=== WHAT TO DO ===
1) Set down the part of the passage on MENA construction delays between "Citigroup’s latest MENA" and "to abandon projects.", inclusive, with every word kept as it appears.
2) Which percentages appear in the passage on MENA construction delays? Give every one.
3) Render this sentence from the passage on MENA construction delays in Spanish: "The property boom in the Emirates has now been languishing for over 3 years, with some prices of private property estimated to have fallen by as much as 60% in Dubai."

=== SOURCE TEXT ===

Citigroup’s latest MENA construction tracker report holds that the value of projects either delayed or cancelled rose to $170bn in August alone; a signal indication that the construction segment, particularly related to real estate in the Emirates, is still suffering from the fallout of local construction firms overstretching their credit exposure in the early years of this century. The figure is significant; the value of projects cancelled or delayed accounts for 56% of the all stymied projects across the survey area and is up 13% on July’s figures. The property boom in the Emirates has now been languishing for over 3 years, with some prices of private property estimated to have fallen by as much as 60% in Dubai. No wonder many developers have been forced to abandon projects.

=== PROVIDED MATERIAL ===
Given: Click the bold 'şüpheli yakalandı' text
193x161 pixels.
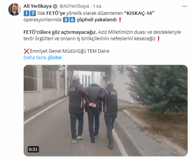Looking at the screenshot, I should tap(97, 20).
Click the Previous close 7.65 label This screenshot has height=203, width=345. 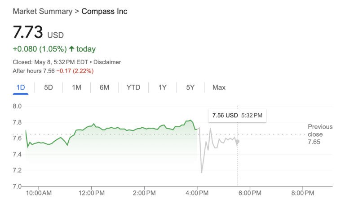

=== TASK-BY-TASK RESULTS ===
1)
Citigroup’s latest MENA construction tracker report holds that the value of projects either delayed or cancelled rose to $170bn in August alone; a signal indication that the construction segment, particularly related to real estate in the Emirates, is still suffering from the fallout of local construction firms overstretching their credit exposure in the early years of this century. The figure is significant; the value of projects cancelled or delayed accounts for 56% of the all stymied projects across the survey area and is up 13% on July’s figures. The property boom in the Emirates has now been languishing for over 3 years, with some prices of private property estimated to have fallen by as much as 60% in Dubai. No wonder many developers have been forced to abandon projects.

2)
56%
13%
60%

3) El auge inmobiliario en los Emiratos lleva ya más de 3 años estancado, y se estima que algunos precios de la propiedad privada han caído hasta un 60 % en Dubái.